*What to produce*.
Copy every line of the entries that includes the word "Given".

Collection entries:
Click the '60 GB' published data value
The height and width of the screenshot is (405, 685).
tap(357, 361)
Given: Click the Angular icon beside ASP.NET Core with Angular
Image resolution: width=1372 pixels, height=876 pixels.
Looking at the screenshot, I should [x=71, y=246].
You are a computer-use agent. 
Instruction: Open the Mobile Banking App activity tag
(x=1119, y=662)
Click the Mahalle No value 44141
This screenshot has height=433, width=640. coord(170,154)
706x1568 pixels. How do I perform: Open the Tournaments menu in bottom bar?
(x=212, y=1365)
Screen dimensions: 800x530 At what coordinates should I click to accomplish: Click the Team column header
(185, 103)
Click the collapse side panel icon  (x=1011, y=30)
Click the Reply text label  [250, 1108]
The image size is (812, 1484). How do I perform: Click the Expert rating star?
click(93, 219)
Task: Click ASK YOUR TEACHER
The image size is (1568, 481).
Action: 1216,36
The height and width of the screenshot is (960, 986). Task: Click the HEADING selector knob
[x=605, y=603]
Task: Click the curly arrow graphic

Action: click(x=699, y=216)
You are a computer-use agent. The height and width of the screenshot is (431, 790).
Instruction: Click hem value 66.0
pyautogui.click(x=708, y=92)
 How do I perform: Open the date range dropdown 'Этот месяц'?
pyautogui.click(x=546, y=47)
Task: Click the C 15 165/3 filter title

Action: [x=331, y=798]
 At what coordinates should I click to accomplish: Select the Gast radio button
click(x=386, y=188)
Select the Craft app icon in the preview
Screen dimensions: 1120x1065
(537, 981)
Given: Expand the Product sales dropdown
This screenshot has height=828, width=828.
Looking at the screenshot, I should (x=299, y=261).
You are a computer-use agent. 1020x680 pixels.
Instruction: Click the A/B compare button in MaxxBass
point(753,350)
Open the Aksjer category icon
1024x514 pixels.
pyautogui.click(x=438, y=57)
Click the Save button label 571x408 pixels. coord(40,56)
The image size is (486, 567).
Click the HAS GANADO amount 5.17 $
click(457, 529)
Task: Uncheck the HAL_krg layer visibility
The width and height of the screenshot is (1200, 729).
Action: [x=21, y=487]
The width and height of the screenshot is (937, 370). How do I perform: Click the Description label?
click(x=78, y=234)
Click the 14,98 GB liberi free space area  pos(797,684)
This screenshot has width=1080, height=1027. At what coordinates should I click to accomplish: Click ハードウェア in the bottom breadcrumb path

*Solution*.
Given: Click the Angular icon beside ASP.NET Core with Angular
Given: Expand the Product sales dropdown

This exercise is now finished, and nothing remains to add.